The problem of optimal estimation of linear functionals $A {\xi}=\int_{0}^{\infty} a(t)\xi(t)dt$ and $A_T{\xi}=\int_{0}^{T} a(t)\xi(t)dt$ depending on the unknown values of random process $\xi(t)$, $t\in R$, with stationary $n$th increments from observations of ttis process for $t<0$ is considered. Formulas for calculating mean square error and spectral characteristic of optimal linear estimation of the functionals are proposed in the case when spectral density is exactly known. Formulas that determine the least favorable spectral densities are proposed for given sets of admissible spectral densities.

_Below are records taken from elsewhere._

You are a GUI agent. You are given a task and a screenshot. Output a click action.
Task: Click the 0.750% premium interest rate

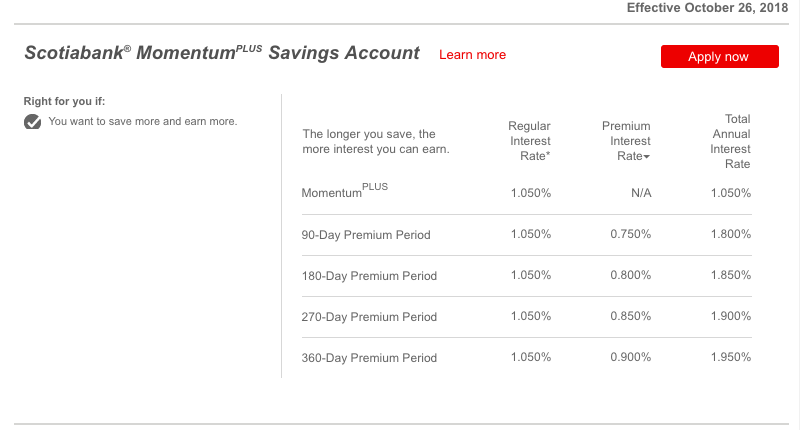pos(630,234)
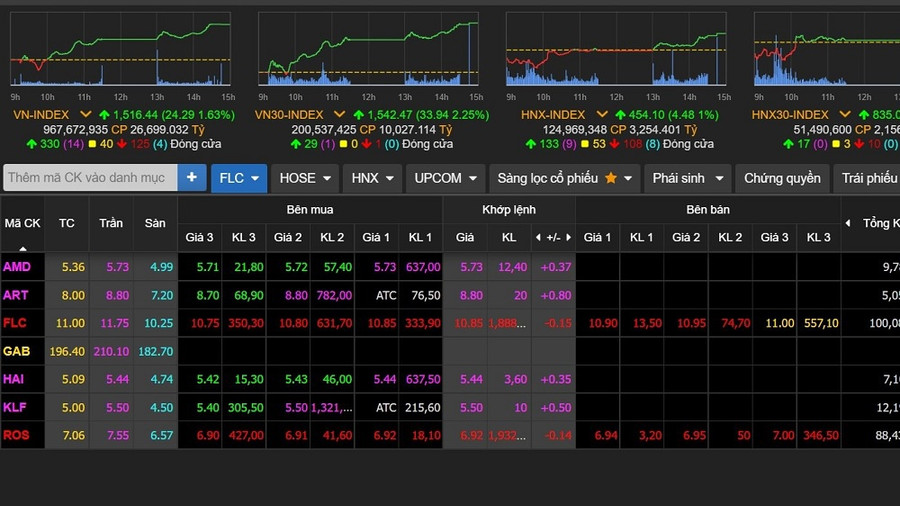
Task: Click the chevron next to VN30-INDEX
Action: (x=339, y=115)
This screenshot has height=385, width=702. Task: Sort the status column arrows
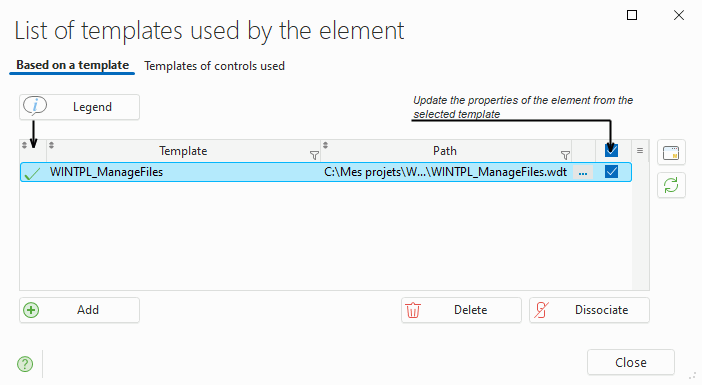pyautogui.click(x=24, y=145)
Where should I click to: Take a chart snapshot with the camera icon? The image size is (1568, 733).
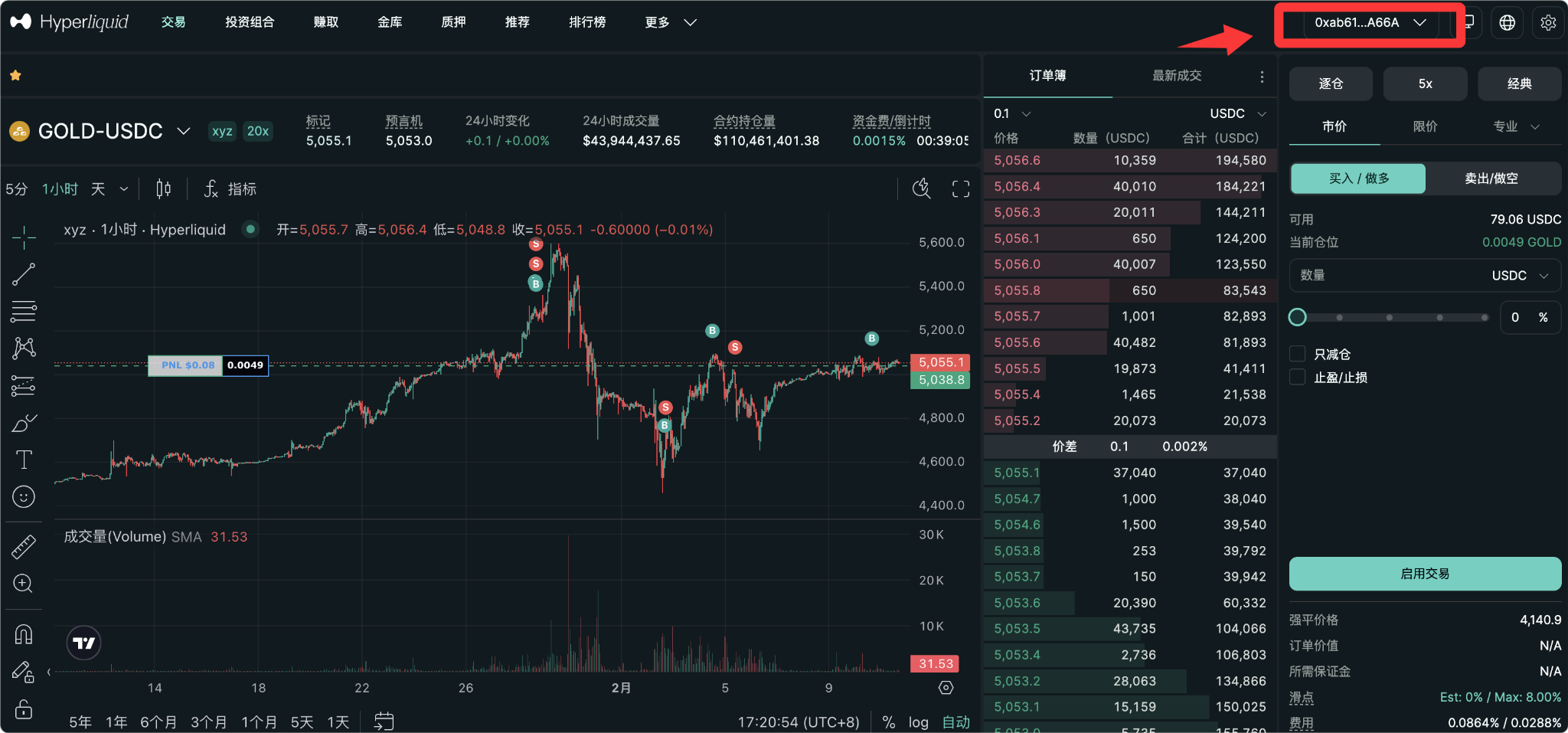[921, 188]
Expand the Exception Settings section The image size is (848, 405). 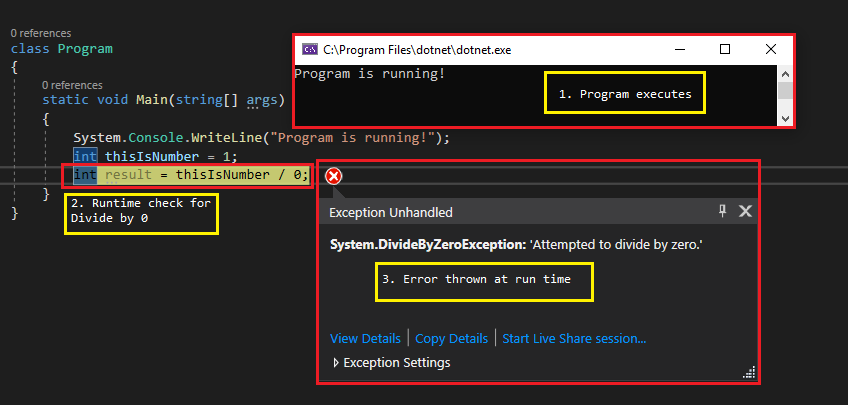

翻译：本文考虑基于 $t<0$ 时对随机过程 $\xi(t)$ ($t\in R$) 的观测，对依赖于该过程未知值的线性泛函 $A {\xi}=\int_{0}^{\infty} a(t)\xi(t)dt$ 和 $A_T{\xi}=\int_{0}^{T} a(t)\xi(t)dt$ 进行最优估计的问题，其中该过程具有 $n$ 阶平稳增量。在谱密度精确已知的情况下，提出了用于计算最优线性估计的均方误差和谱特征的公式。对于给定的容许谱密度集合，提出了确定最不利谱密度的公式。